CIFAR10 Image Channels Mis-Match. Needing Help

Hi, I use unpickle to read image info of cifar10 and put the data together as an <np.ndarray> with shape = (50000, 3). Each column represents data, label and category respectively.

I build my own cifar10_data_loader as the roadmap:
ndarray -> tensor -> Dataset -> DataLoader

Here is my code for preprocessing image data:

def ndarray_to_tensor(ndarray):
    """
    It is a function to transform <np.ndarray> to <tensor>
    :param ndarray: np.ndarray
    :return: tensor object
    """
    out = torch.Tensor(list(ndarray))
    return out


def form_dataset(X_tensor, y_tensor):
    """
    It is a function to form dataset.
    :param X_tensor: tensor x
    :param y_tensor: tensor y
    :return: dataset
    """
    dataset = TensorDataset(X_tensor, y_tensor)
    return dataset


def form_dataloader(tensor_dataset, batch_size, num_workers):
    """
    It is a function to form data loader from tensor dataset.
    :param tensor_dataset: tensor dataset
    :return: data loader
    """
    data_loader = DataLoader(tensor_dataset, batch_size=batch_size, num_workers=num_workers, shuffle=True)
    return data_loader


def train_target_model(ndarray_path, trainset_size, net, num_epochs, criterion, optimizer, device, dataset_path):
    """
    It is a function to train the target model
    :param net: neural network
    :param train_loader: train data loader
    :param num_epochs: number of epochs
    :param criterion: loss function
    :param optimizer: optimizer
    :param device: device (cuda or cpu)
    """
    # 1. Load norm_all_batch_data array
    norm_all_data_array = (np.load(ndarray_path, allow_pickle=True))    # (5, 10000, 3)
    concatenate_norm_array = np.concatenate((norm_all_data_array))      # (50000, 3)

    # 2. Extract train set array
    trainset_array = concatenate_norm_array[:trainset_size, :]      # (trainset_size, 3)
    # print(trainset_array)

    X = trainset_array[:, 0]            # Data, shape = (trainset_size, )
    y = trainset_array[:, 1]            # Label, shape = (trainset_size, )

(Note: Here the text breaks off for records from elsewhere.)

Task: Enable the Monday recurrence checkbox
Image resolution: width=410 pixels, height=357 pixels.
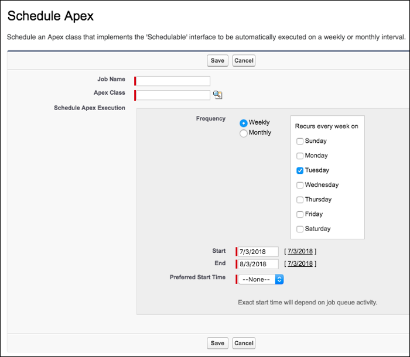Action: [300, 156]
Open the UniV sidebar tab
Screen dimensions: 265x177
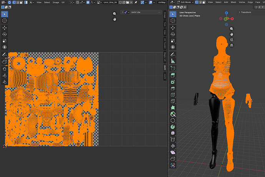165,67
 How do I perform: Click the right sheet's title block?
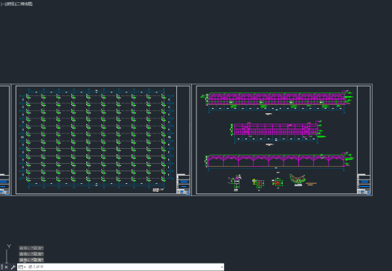pos(364,184)
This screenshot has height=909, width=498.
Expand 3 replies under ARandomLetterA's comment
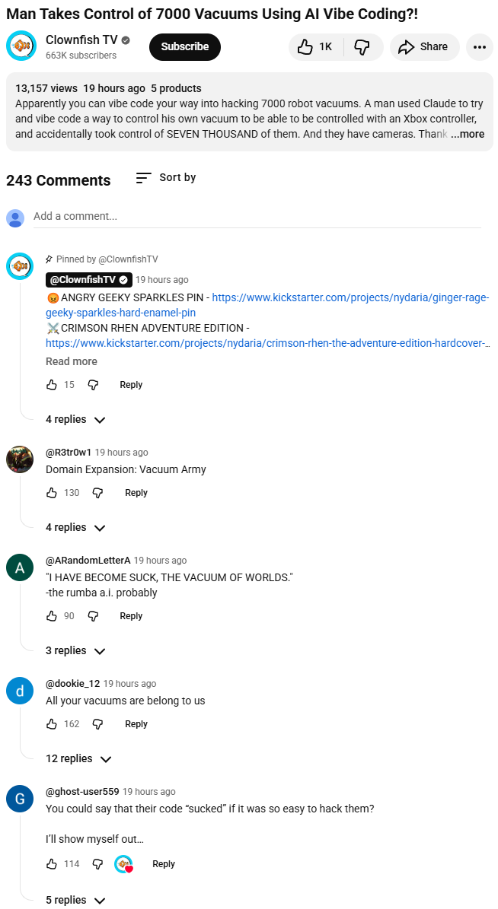(75, 651)
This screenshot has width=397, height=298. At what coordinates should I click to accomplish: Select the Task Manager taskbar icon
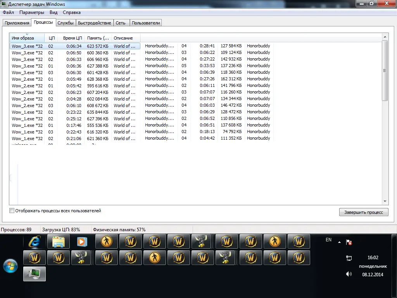pyautogui.click(x=35, y=274)
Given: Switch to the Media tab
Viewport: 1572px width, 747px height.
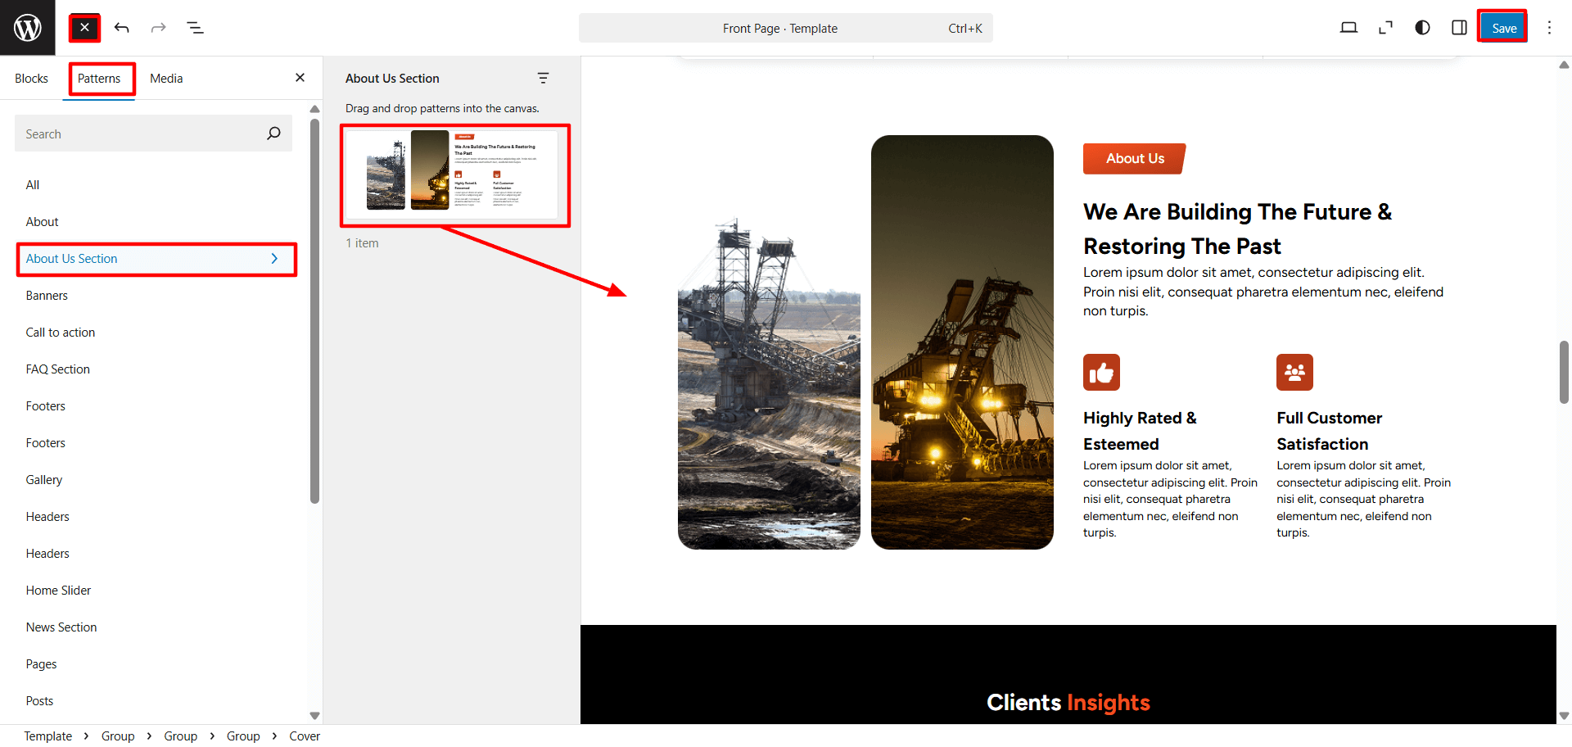Looking at the screenshot, I should pyautogui.click(x=166, y=79).
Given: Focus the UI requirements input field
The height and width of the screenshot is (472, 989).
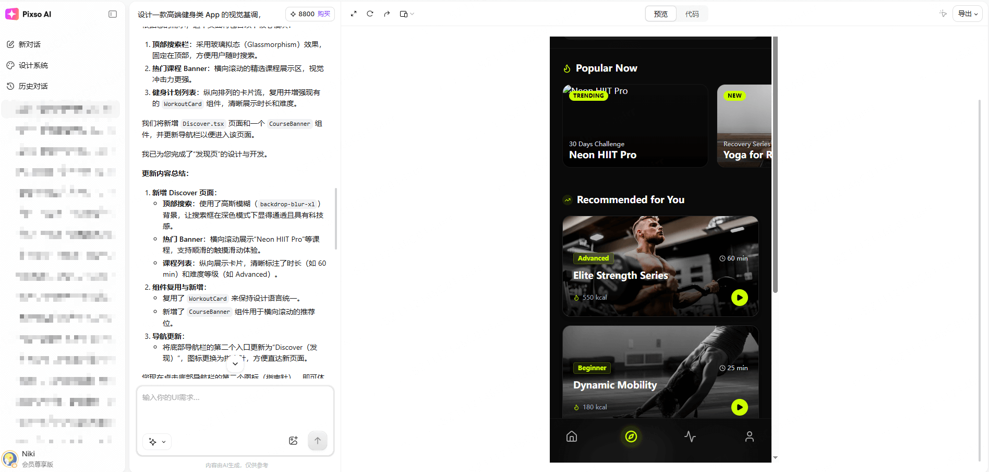Looking at the screenshot, I should pyautogui.click(x=235, y=410).
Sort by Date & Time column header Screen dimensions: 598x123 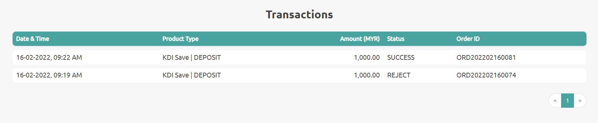click(x=33, y=39)
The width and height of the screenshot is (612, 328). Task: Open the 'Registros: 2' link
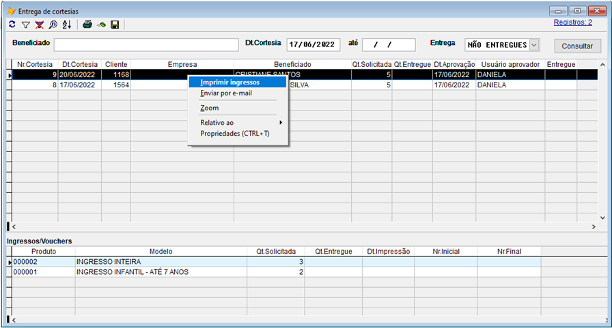coord(572,22)
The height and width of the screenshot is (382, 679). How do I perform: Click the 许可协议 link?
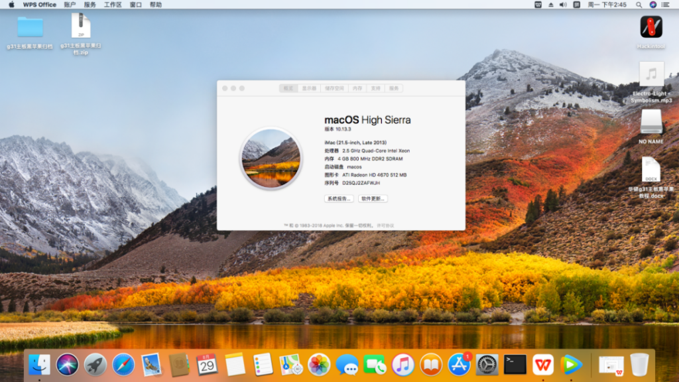click(x=385, y=225)
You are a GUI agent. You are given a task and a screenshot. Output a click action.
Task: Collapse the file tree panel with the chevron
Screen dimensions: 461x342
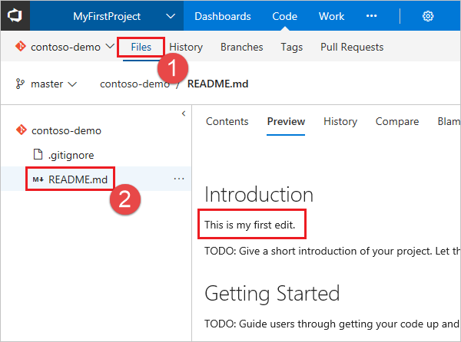pyautogui.click(x=183, y=113)
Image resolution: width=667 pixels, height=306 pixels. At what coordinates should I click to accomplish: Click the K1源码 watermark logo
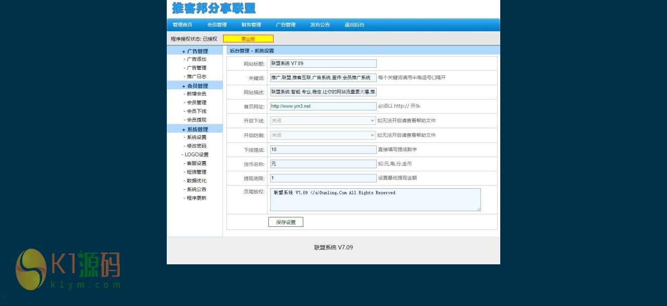[x=68, y=269]
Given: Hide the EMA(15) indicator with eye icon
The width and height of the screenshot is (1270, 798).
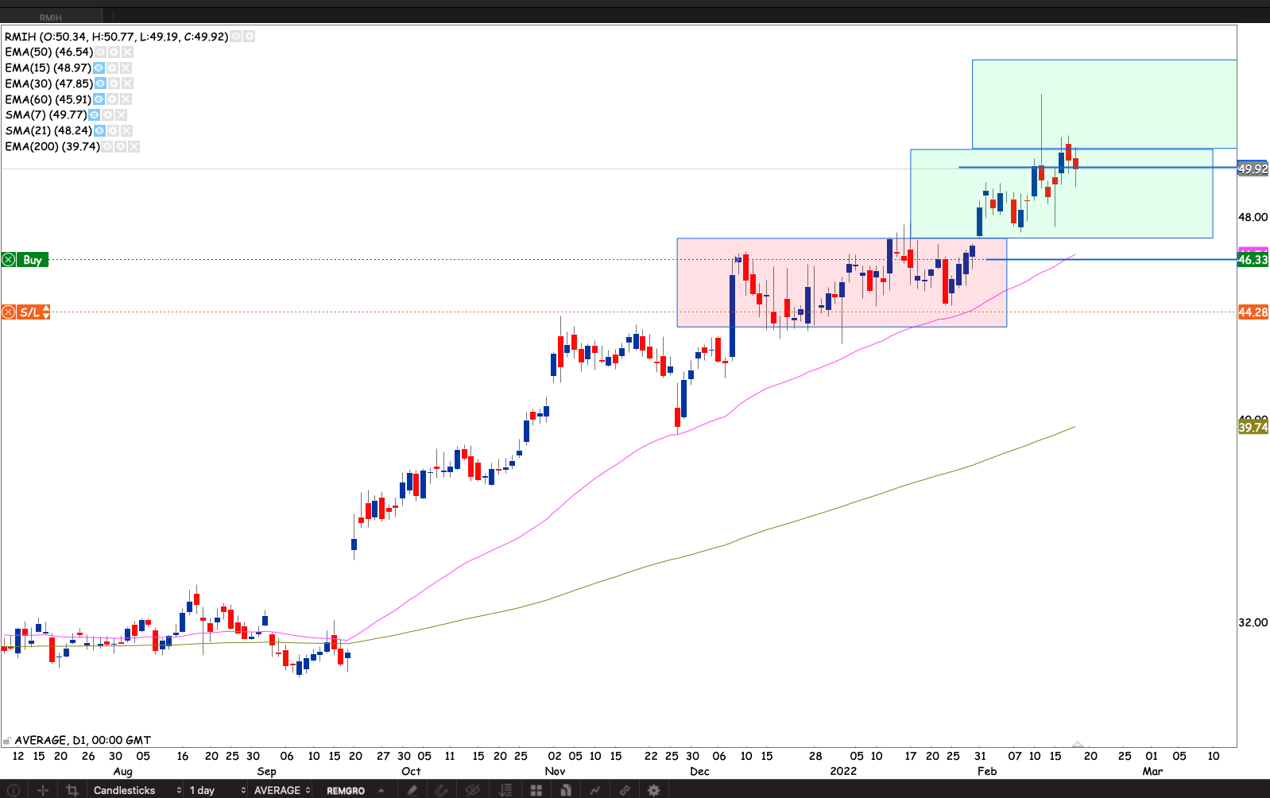Looking at the screenshot, I should (99, 68).
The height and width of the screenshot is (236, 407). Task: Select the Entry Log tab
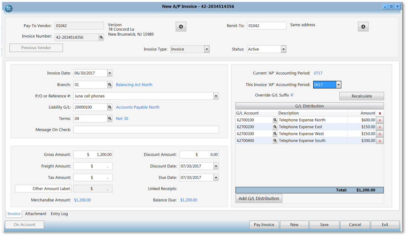59,214
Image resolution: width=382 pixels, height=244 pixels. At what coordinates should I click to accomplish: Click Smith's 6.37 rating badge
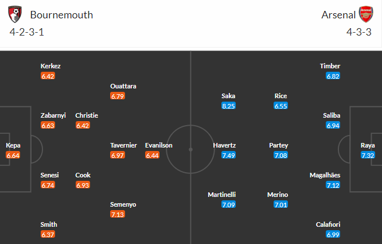pos(48,234)
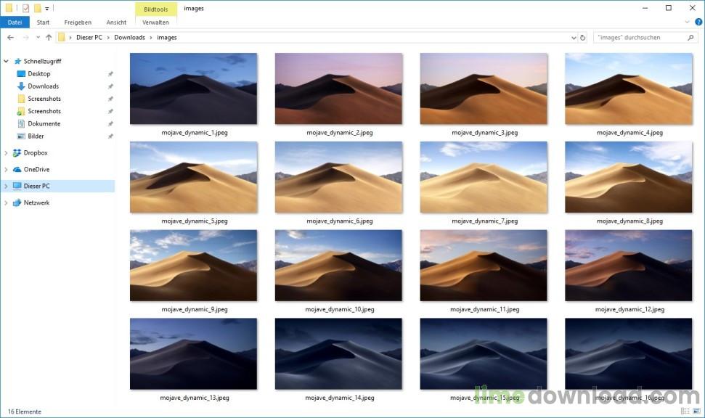Switch to the Ansicht ribbon tab
The width and height of the screenshot is (705, 418).
(x=116, y=22)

    # 3. ndarray -> tensor
    X_tensor = ndarray_to_tensor(ndarray=X)
    y_tensor = ndarray_to_tensor(ndarray=y)

    # 4. tensor -> dataset
    target_train_dataset = form_dataset(X_tensor=X_tensor, y_tensor=y_tensor)

    # 5. dataset -> data loader
    target_train_loader = form_dataloader(tensor_dataset=target_train_dataset,
                                          batch_size=batch_size,
                                          num_workers=num_workers)
    # 6. train
    train(net=net,
          train_loader=target_train_loader,
          num_epochs=num_epochs,
          criterion=criterion,
          optimizer=optimizer,
          device=device)


def main():

    # 1. Define target neural network
    target_net = CNN_CIFAR10()

    # 2. Define loss function
    criterion = nn.CrossEntropyLoss()

    # 3. Define optimizer
    optimizer = optim.Adam(target_net.parameters(), lr=learning_rate)

    # 4. Train target model
    train_target_model(ndarray_path="cifar10/norm_all_batch_data.npy",
                       trainset_size=2500,
                       net=target_net,
                       num_epochs=num_epochs,
                       criterion=criterion,
                       optimizer=optimizer,
                       device=device,
                       dataset_path=dataset_path)

Here is my CNN model, like LeNet-5:

class CNN_CIFAR10(nn.Module):
    """
    Local Target Model: A standard convolutional neural network.
    - 2 Conv layer
    - 2 Max pooling layer
    - 1 FC layer
    - 1 Softmax layer
    - Tanh as the activation function
    """
    def __init__(self):
        super(CNN_CIFAR10, self).__init__()

        self.convnet = nn.Sequential(
            # Conv1
            nn.Conv2d(in_channels=3, out_channels=6, kernel_size=5),
            nn.Tanh(),

            # MaxPool1
            nn.MaxPool2d(kernel_size=2, stride=2),

            # Conv2
            nn.Conv2d(in_channels=6, out_channels=16, kernel_size=5),
            nn.Tanh(),

            # MaxPool2
            nn.MaxPool2d(kernel_size=2, stride=2))

        self.fc = nn.Sequential(
            # FC1
            nn.Linear(in_features=16 * 5 * 5, out_features=128),
            nn.Tanh(),

            # FC2
            nn.Linear(in_features=128, out_features=10),
            nn.Softmax())

    def forward(self, x):
        output = self.convnet(x)
        output = output.view(output.size[0], -1)
        output = self.fc(output)

        return output

However, when I run the main() function above, I encountered this error RuntimeError: Given groups=1, weight of size 6 3 5 5, expected input[100, 32, 32, 3] to have 3 channels, but got 32 channels instead

Could somebody help me fix this issue? Thanks in advance!

I think input should be of size [100, 3, 32, 32], it is batch_size, channels, height, width.
nn.Conv2d, in_channels=3, expects it in this order.

Thanks for your help. I’m new to Pytorch, could you please tell me where to modify my code?

My array X = trainset_array[:, 0] with the shape of (2500, ) and it saved with the 32x32x3 image info.

When I use torch.Tensor(list(ndarray)), X_tensor.size() = torch.Size([2500, 32, 32, 3]), I wonder how can I modify the in_channels=32 to in_channels=3 ?

If I don’t wanna modify the model code, how can I modify the array? Thanks in advance!

I think permute could be used here,
X_tensor = X_tensor.permute(0, 3, 1, 2)

Thank you so much. Finally solved by reshape tensor